Closed joytsay closed 2 years ago
Encountering akin performance drop problem from fp16 to int8 with LSTM model.
TensorRT Version: 8.2.0.6EA GPU Type: A100 Nvidia Driver Version: 455.23.05 CUDA Version: 11.1 CUDNN Version: 8.0 Operating System + Version: CentOS 8.1 Python Version (if applicable): 3.7 PyTorch Version (if applicable): 1.8
After using nsys tool to profile the program, I have found that int8 quantized model is not using tensor core kernal. Maybe that is the reason why int8 is running slower that fp16? Any possible reasons, or suggestions how can I enable tensor core with int8 quantized lstm model? Thanks in advance.
In my understanding, A100 GPUs I am using are supposed to work with int8 tensor cores.
for https://github.com/NVIDIA/TensorRT/blob/master/tools/pytorch-quantization/examples/calibrate_quant_resnet50.ipynb it is a basic sample that use auto QAT, like for resnet there is advanced topic on how to speed up the inference , please check https://docs.nvidia.com/deeplearning/tensorrt/pytorch-quantization-toolkit/docs/tutorials/quant_resnet50.html#further-optimization
there is a more detailed document from TRT perspective https://docs.nvidia.com/deeplearning/tensorrt/developer-guide/index.html#qdq-placement-recs
for https://github.com/NVIDIA/TensorRT/blob/master/tools/pytorch-quantization/examples/calibrate_quant_resnet50.ipynb it is a basic sample that use auto QAT, like for resnet there is advanced topic on how to speed up the inference , please check https://docs.nvidia.com/deeplearning/tensorrt/pytorch-quantization-toolkit/docs/tutorials/quant_resnet50.html#further-optimization
there is a more detailed document from TRT perspective https://docs.nvidia.com/deeplearning/tensorrt/developer-guide/index.html#qdq-placement-recs
@ttyio Thanks for the reply. I have already tried the QAT sample of resnet, the method mentioned in advanced topic indeed speed up the inference. But as for LSTM, it is totally a different story. Since there is only one LSTM layer in my model, users do not have the chance to optimize quantization node (like residual add optimization for resnet) while using pytorch quantization tool.
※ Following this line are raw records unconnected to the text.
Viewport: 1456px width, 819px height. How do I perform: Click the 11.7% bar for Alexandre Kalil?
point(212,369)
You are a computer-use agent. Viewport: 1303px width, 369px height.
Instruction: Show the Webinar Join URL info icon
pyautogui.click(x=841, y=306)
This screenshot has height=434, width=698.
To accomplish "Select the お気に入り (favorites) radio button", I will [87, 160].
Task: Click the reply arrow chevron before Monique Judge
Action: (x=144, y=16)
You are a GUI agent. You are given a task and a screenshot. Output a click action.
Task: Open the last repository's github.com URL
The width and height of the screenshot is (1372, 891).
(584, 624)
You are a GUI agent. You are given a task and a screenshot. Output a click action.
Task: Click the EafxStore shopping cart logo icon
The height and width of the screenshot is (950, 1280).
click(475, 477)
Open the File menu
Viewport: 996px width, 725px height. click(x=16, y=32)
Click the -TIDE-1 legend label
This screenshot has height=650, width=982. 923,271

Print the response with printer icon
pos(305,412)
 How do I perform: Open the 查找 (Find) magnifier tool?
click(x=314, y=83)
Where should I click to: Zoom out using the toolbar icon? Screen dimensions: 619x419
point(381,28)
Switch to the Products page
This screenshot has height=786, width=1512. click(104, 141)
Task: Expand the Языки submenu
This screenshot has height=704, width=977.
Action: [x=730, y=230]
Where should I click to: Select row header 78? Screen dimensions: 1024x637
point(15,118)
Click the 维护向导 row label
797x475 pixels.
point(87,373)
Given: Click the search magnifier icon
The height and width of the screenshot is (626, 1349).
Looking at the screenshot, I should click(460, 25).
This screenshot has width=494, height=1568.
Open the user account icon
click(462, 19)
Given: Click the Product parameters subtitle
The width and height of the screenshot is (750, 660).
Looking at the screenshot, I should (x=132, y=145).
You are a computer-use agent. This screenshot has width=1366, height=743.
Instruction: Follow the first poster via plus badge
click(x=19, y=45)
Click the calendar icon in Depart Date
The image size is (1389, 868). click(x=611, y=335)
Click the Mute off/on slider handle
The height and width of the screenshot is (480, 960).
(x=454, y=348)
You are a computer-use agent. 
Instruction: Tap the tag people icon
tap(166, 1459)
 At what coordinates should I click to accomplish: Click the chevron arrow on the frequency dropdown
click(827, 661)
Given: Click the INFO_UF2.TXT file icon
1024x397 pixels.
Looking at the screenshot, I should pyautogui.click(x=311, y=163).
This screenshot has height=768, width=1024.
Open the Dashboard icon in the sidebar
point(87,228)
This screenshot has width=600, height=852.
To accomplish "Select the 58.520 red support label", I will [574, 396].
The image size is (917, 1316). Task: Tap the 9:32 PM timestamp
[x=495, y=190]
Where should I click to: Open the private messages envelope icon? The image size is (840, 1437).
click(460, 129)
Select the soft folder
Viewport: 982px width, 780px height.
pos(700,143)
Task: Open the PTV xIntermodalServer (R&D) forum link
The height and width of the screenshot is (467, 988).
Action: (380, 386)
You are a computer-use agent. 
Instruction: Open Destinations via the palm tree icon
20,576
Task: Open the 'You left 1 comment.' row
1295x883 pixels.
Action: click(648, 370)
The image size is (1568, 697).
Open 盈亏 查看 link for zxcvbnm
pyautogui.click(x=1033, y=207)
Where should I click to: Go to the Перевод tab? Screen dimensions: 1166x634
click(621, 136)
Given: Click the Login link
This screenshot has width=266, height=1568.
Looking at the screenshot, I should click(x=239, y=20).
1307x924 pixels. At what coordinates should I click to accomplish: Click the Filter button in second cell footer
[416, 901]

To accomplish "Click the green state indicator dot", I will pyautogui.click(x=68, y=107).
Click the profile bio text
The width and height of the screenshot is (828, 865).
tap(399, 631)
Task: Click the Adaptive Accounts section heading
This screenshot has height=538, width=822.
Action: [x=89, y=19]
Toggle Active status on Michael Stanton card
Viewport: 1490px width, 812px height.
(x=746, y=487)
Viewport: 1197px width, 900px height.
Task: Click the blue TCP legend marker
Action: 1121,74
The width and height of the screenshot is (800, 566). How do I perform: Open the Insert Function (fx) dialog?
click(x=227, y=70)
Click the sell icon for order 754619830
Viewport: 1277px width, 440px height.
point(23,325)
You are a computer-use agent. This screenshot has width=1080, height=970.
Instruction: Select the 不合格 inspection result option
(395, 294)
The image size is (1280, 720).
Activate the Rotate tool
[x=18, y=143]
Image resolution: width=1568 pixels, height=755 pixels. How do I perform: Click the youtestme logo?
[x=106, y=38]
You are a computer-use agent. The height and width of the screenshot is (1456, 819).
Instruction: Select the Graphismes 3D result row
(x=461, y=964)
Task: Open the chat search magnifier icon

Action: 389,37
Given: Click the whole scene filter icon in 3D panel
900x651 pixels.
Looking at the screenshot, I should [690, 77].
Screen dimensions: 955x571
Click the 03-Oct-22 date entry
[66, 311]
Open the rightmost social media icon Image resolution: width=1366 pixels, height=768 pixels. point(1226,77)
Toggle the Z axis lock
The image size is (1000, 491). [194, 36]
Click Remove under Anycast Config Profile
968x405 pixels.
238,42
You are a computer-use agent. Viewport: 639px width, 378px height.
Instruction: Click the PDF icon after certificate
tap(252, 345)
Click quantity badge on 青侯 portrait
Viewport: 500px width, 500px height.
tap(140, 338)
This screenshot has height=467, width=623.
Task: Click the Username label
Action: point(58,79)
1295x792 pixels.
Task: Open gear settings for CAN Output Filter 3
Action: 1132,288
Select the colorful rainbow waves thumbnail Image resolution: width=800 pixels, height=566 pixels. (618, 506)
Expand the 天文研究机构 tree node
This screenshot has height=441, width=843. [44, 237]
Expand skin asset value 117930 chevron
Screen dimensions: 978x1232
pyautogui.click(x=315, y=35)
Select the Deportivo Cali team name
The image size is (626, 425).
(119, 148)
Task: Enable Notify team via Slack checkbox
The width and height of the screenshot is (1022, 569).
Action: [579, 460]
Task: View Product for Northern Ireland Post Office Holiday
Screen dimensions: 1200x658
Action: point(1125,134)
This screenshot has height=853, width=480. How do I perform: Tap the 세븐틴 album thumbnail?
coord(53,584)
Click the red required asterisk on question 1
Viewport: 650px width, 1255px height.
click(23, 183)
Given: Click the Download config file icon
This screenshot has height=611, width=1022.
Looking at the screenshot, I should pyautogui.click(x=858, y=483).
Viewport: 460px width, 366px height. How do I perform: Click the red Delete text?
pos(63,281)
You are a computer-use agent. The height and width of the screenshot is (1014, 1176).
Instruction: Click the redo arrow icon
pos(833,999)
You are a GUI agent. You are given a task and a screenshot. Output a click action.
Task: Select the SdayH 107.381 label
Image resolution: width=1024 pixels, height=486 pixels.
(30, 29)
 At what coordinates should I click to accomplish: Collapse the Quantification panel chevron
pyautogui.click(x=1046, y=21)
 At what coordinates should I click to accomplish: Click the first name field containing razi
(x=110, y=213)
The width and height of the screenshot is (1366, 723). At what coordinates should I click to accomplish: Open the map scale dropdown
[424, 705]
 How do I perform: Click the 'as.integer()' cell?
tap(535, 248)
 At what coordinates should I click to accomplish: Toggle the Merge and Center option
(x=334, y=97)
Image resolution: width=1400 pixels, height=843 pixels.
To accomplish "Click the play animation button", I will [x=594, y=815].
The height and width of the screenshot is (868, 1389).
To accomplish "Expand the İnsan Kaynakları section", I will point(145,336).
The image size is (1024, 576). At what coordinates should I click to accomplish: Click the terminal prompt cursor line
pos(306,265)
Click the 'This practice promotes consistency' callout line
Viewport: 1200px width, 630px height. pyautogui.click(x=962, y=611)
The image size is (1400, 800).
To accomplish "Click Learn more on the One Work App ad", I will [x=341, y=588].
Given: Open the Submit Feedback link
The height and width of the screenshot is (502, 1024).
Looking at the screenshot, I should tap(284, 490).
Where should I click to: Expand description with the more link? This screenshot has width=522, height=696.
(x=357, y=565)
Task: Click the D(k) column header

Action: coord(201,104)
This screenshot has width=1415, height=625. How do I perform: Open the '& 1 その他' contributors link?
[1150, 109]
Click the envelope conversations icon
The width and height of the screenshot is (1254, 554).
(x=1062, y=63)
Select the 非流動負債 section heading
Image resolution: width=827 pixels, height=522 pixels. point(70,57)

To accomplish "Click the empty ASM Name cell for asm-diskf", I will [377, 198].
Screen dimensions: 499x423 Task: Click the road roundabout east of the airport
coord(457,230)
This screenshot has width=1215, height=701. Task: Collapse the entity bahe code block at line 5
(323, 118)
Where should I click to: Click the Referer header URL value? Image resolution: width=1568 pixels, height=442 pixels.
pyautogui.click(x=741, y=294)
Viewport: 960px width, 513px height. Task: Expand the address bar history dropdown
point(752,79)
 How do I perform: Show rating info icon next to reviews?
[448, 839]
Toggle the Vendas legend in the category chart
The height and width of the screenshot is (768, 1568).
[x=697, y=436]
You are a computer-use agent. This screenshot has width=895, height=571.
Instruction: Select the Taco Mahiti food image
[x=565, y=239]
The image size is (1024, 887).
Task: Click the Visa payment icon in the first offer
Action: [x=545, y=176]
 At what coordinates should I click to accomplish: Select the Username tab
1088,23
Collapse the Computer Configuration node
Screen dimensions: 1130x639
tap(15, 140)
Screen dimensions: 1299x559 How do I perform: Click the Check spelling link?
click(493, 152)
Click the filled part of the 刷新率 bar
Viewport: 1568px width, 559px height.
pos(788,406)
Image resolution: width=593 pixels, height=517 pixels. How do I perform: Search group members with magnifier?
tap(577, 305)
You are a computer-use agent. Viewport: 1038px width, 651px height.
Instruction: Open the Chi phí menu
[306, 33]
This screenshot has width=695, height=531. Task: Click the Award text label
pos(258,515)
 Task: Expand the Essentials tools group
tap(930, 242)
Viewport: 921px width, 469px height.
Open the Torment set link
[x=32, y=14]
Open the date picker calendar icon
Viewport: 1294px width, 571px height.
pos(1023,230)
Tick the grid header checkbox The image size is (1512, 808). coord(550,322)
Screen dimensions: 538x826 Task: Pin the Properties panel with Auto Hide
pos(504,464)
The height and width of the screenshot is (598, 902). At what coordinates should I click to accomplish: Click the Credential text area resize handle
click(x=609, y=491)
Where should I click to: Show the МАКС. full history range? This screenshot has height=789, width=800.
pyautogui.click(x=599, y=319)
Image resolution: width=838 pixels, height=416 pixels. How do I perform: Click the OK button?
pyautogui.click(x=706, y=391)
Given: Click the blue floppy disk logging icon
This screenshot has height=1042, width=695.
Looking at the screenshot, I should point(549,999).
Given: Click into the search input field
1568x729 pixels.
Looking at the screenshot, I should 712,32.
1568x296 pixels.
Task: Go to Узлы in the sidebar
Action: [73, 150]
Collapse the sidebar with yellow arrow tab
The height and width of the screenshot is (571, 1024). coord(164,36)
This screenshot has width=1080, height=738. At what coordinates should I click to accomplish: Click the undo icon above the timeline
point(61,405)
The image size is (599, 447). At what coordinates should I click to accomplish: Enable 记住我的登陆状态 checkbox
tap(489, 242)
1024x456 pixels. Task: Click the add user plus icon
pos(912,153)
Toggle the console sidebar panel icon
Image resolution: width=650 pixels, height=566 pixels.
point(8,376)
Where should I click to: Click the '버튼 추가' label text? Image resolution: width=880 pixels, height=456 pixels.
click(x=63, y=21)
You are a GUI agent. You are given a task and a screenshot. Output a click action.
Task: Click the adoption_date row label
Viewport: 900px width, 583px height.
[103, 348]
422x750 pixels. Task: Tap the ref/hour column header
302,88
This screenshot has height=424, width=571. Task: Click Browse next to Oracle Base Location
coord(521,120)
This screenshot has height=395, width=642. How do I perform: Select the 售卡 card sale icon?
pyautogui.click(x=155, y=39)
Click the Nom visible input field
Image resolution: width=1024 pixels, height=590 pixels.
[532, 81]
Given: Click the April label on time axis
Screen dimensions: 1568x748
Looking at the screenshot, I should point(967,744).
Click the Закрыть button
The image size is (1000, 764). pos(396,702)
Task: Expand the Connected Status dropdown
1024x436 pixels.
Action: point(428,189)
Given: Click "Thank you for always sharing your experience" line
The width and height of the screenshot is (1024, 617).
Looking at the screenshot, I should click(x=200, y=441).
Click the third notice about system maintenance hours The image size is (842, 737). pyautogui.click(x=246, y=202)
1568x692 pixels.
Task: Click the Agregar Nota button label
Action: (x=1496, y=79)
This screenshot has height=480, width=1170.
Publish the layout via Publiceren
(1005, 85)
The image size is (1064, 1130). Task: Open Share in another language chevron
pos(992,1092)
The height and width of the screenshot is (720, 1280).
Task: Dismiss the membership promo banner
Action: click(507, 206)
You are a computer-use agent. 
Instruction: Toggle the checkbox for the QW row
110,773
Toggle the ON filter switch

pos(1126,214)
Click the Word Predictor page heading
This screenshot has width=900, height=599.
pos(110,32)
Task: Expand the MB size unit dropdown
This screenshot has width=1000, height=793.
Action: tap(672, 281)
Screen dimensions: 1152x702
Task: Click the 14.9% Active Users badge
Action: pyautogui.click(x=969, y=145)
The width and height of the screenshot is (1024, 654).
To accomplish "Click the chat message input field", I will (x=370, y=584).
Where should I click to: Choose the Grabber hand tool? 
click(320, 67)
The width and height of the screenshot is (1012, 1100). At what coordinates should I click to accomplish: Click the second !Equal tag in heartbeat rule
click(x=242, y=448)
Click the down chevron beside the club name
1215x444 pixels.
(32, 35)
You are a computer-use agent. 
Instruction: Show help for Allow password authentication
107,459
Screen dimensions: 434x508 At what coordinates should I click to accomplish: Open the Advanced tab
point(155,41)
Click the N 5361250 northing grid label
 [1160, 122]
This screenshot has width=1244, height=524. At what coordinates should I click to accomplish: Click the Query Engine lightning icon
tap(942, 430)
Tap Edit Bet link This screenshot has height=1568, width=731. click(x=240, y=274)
@ttyio Hi, I was working on speeding up a ResNet18 model with trt support. I followed the instructions mentioned in this userguide, I modified my ResNet.py according to this tutorial ,performed calibration and exported the calibrated model to onnx. However when I deployed my quantized model, a slower performance is witnessed. (C++ API and trtexec gave the same result)
quantized_model.onnx: (int8)
./trtexec --onnx=/home/xxx/projects/resnet18_onnx_trt/quant_resnet18.onnx --output=prob --int8 --maxBatch=10
Latency: min = 0.586945 ms, max = 2.11331 ms, mean = 0.634796 ms, median = 0.5979 ms, percentile(99%) = 0.873779 ms
origin model:(fp16)
./trtexec --onnx=/home/xxx/projects/resnet18_onnx_trt/resnet18.onnx --fp16 --maxBatch=10
Latency: min = 0.479614 ms, max = 0.661621 ms, mean = 0.490914 ms, median = 0.489624 ms, percentile(99%) = 0.52179 ms
One of my colleagues following this tutorial and modified her YoloV5 detection code also encountered performance drop.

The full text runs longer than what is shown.